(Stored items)
--- START ---

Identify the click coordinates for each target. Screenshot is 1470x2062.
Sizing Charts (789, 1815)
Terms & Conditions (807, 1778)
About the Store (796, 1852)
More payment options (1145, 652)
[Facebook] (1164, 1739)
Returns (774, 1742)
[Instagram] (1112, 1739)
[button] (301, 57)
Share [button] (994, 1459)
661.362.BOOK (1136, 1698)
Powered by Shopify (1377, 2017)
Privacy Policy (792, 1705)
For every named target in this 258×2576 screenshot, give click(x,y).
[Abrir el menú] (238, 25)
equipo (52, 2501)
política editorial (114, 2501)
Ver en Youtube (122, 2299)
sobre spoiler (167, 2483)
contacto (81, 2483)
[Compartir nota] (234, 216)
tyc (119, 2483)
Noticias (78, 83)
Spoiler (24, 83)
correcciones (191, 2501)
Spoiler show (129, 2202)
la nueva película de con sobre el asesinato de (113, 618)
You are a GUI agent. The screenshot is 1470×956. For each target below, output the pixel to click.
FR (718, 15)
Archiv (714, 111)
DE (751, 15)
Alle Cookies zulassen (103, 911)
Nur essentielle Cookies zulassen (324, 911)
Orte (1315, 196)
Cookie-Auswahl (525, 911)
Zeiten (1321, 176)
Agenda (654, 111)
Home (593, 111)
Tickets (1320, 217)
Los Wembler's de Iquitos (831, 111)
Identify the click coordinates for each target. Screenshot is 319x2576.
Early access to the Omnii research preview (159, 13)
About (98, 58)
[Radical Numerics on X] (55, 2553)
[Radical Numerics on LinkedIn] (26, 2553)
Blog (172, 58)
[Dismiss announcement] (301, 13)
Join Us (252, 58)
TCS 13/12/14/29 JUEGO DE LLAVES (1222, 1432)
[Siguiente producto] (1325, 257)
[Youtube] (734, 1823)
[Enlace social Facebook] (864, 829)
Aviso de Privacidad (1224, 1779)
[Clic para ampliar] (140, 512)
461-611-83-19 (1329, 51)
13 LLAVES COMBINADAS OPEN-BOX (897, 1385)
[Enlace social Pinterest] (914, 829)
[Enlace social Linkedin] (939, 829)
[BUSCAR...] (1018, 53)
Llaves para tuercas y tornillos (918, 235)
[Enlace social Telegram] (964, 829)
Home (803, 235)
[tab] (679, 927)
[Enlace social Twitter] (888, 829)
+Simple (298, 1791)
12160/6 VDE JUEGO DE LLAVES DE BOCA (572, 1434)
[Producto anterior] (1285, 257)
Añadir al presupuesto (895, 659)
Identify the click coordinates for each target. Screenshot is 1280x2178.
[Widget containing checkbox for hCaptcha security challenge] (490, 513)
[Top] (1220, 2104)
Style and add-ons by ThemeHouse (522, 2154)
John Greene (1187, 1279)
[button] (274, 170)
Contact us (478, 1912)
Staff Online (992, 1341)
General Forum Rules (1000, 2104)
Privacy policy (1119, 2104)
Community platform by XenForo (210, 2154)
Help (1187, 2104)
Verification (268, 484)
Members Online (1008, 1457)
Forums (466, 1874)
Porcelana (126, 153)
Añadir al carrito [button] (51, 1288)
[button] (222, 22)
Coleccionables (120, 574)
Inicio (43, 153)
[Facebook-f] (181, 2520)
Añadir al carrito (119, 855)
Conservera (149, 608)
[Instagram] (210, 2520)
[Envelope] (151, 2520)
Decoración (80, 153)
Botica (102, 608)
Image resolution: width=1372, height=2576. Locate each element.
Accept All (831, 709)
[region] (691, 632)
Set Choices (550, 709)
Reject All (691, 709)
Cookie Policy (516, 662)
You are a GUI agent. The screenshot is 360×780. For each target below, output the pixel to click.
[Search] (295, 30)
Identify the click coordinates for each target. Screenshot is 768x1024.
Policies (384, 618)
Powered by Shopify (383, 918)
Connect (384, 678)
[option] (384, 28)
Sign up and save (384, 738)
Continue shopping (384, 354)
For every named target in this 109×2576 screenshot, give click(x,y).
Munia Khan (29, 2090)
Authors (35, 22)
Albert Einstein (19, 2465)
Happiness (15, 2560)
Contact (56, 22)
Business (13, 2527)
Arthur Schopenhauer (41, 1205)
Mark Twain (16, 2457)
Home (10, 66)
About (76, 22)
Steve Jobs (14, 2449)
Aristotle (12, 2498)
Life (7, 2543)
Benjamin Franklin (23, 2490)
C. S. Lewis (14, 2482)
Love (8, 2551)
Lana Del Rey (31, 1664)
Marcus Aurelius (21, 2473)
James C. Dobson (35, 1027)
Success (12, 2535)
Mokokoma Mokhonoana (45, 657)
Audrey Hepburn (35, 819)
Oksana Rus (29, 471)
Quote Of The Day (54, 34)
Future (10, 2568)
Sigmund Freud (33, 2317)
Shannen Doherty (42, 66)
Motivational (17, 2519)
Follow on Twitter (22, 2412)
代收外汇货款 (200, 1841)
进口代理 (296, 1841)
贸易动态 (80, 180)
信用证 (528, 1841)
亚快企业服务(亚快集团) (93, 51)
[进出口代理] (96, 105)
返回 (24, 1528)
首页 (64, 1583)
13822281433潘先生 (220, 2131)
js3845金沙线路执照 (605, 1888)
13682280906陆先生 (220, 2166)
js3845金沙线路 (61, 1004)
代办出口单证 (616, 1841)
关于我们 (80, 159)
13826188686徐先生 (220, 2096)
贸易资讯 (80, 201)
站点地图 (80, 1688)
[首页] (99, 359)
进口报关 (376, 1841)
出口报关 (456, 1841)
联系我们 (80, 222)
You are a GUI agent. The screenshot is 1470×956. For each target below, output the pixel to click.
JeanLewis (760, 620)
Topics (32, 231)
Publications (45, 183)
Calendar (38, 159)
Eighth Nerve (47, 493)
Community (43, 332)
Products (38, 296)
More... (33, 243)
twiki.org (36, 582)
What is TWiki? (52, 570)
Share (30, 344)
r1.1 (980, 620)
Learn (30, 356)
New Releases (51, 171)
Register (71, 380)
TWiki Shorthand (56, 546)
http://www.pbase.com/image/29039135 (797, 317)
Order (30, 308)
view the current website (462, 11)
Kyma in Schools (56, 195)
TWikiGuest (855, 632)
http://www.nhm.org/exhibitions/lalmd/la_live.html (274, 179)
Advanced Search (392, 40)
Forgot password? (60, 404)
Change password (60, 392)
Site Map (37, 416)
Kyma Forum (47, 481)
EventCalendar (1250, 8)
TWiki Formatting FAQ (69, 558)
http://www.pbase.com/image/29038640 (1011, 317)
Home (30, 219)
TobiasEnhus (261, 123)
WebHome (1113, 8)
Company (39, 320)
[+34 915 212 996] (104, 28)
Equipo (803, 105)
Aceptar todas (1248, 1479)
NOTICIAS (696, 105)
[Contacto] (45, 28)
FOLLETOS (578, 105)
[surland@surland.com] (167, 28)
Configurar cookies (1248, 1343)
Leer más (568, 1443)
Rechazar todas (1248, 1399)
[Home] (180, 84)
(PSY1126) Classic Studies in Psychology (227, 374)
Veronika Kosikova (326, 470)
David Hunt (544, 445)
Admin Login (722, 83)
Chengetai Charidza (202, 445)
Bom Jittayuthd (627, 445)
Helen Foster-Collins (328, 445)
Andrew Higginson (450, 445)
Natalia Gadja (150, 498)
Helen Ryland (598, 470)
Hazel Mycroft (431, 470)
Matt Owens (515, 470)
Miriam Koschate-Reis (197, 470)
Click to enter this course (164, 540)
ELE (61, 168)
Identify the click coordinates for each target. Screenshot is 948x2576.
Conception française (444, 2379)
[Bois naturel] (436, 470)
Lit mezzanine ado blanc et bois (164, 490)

--- END ---

[TASK INSTRUCTIONS]: Exactly how many lines in the records above hold the string "each"? Reply with that number only.

[ANSWER SPACE]: 9